The logical conclusion of all this is that this signals the end of literacy as we know it. Sure, we might now complain about the poor literacy skills of our kids, we decry their unintelligible text messages, and we bemoan their incoherent essays, but ten years from now, we're going to look back on 2010 as a golden age of literacy. It will be considered the pinnacle of literacy in the world--people all over the world actually had to type words in order to find information! People were required to read information and instructions! Children preferred sending messages to each other in the form of text! In between the television age of the 1980s and the Internet video age of the 2020s, the period around 2010 will be considered a renaissance of literacy where people actually had to know how to read and write text to survive in the world!
In ten to twenty years, there will no longer be a need to read and write information; everyone will use video. Instead of web pages, there will be videos. Instead of SMS and tweets, kids will send videos to each other. Instead of textbooks, there will be slides and accompanying video. Society will complain about how kids can't form well-thought out text any more, preferring stream-of-consciousness videos. Kids might now even write text any more but simply make videos, edit it together somehow, and then dump the text out. Similar to how people ignore people talking to themselves in the street (they assume that the person is using a hands-free cellphone) and ignore people checking e-mail during conversations, I think in the future, people will simply get used to the idea of people quietly making short video messages to others in the middle of a meeting (of course, it will seem extremely disruptive to us, but I imagine it's something that future generations will simply get used to).
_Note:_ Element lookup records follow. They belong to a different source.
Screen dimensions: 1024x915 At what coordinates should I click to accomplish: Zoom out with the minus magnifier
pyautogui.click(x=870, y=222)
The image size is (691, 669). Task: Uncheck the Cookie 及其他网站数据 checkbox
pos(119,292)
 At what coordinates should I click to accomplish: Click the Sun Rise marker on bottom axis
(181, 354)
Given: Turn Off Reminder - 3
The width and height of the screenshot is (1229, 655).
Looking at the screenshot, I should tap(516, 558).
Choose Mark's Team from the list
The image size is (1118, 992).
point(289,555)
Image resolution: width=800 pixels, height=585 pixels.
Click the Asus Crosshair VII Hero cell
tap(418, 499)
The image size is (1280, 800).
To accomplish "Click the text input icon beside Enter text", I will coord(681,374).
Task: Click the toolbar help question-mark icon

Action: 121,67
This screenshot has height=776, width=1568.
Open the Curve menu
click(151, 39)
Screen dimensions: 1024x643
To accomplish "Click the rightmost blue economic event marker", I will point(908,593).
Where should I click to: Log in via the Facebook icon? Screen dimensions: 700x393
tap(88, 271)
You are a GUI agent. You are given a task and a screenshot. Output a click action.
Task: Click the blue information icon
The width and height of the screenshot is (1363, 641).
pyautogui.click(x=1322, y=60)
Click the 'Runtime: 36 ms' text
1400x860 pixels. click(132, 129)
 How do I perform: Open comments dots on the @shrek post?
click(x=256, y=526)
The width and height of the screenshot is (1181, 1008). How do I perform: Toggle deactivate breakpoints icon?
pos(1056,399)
There are a few weaknesses of video--because it is a linear medium, it's hard to scan through it quickly, so there will still be some text that people will read. This text will mostly be in the form of "headlines," "search results," and "transcripts." When we want to find videos to watch, we'll tell our computer what videos we want to watch (through a webcam, of course!), and the computer will show various video clips with meaningful text headings that we can scan through quickly to find what we want. And every video will have an accompanying transcript (in both text and screencap form) that people can use to quickly jump around to the parts of videos that they're interested in.
I see two impediments to this video future:
- speech recognition (specifically video transcription) technology
The main barrier to this future right now are patents on video technology. These patents inhibit standardization (so no two companies can agree on a video e-mail standard or a webcam standard, for example), which prevents a network effect from starting around video technology. The cost and licensing difficulty of patents also inhibit innovation and entrepreneurship in this area. New companies and researchers don't want to develop new ideas in this space because it's too complicated and too expensive to license technology in this area, so the potential rewards (with Internet technology, most of this consumer technology has zero revenue) aren't profitable. I believe this patent issue will work itself out once patents expire or once storage and bandwidth becomes so cheap that we'll just use raw video for everything. The day after a useful video patent expires, a standard for video e-mail will be made (or perhaps there will be some sort of proprietary Facebook thing that comes out before then that everyone will use--unfortunately, it will be a bit of a kludge getting it to work with cellphones and other devices).
The other barrier is the lack of accurate video transcription technology. As I mentioned before, video is a linear medium, so we need a way to search it and to scan through it. The minimum technology we need for this to be practical is automatic video transcription. Currently, speech recognition isn't quite at the point where this is possible, but I imagine this technology will be ready by 2020, perhaps even by 2015 (there might be patent issues on this technology that will delay its widespread use for a few more years).
It's sort of weird knowing that despite all the complaints that people have about literacy in 2010, this is actually the best it's going to get. I'm not sure about the ultimate implications and ramifications of the future age of video on society, but I think it's inevitable, so we might as well start preparing for it now. I suppose other people have also been evangelizing that video is the future, so my musings are perhaps not the most original, but they never tell you that the trade-off is the end of literacy.